July 26, 2019 10:50 pm | Updated 10:54 pm IST - NEW DELHI

Commuters crossing a waterlogged street in a flood-affected village near Hajo in Kamrup district of Assam on Thursday. File Photo

Commuters crossing a waterlogged street in a flood-affected village near Hajo in Kamrup district of Assam on Thursday. File Photo

With Assam inundated by floods, several countries including China, Russia and France collaborated with India on sharing satellite images of the scale of inundation. As signatories to the The International Charter Space and Major Disasters, any of the 32 member countries can send a ‘request’ to activate the Charter. This would immediately trigger a request by the coordinators to space agencies of other countries whose satellites have the best eyes on the site of the disaster.

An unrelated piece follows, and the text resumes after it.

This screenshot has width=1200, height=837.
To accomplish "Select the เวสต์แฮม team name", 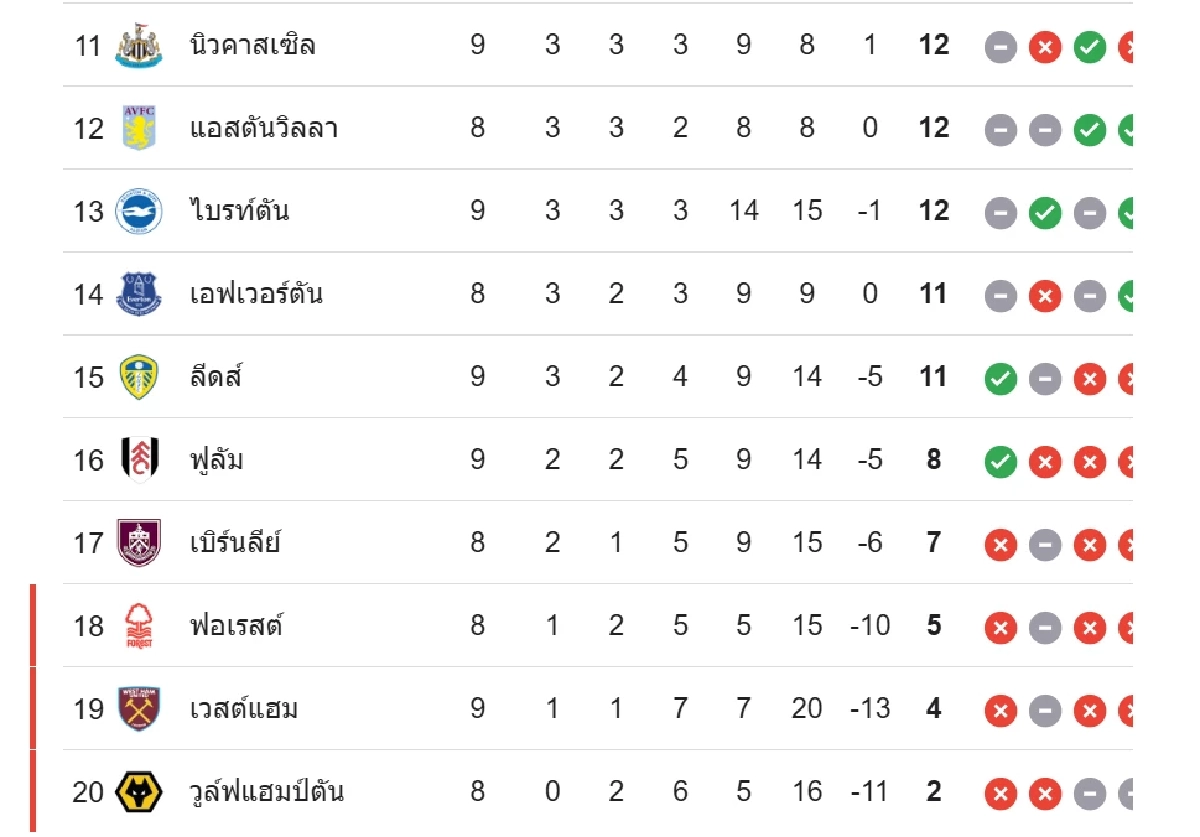I will coord(244,709).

Based on an activation request by the Indian Space Research Organisation (ISRO) on July 17, France’s National Centre for Space Studies, China National Space Administration and ROSCOSMOS of Russia shared satellite images of the flood situation in the districts of Dhubri, Marigaon, Barpeta, Dhemaji, Lakhimpur in Assam with ISRO’s National Remote Sensing Centre. ISRO’s CARTOSAT satellites too got the Indian space agency its own images.

‘Standard practice’

Ravish Kumar, spokesperson of the Ministry of External Affairs, said in response to a query from The Hindu that combining earth observation assets from different space agencies allows resources and expertise to be coordinated for rapid response. This was a “standard practice” and in the past ISRO too had provided information to other space agencies in response to similar requests. In August 2014, for instance, ISRO’s CARTOSAT shared images after an activation request from China after an earthquake struck Yunan province and killed 398.

Since 2000, when the Charter came into operation there have been about 600 activations and data from 61 satellites have helped with disaster operations in 125 countries.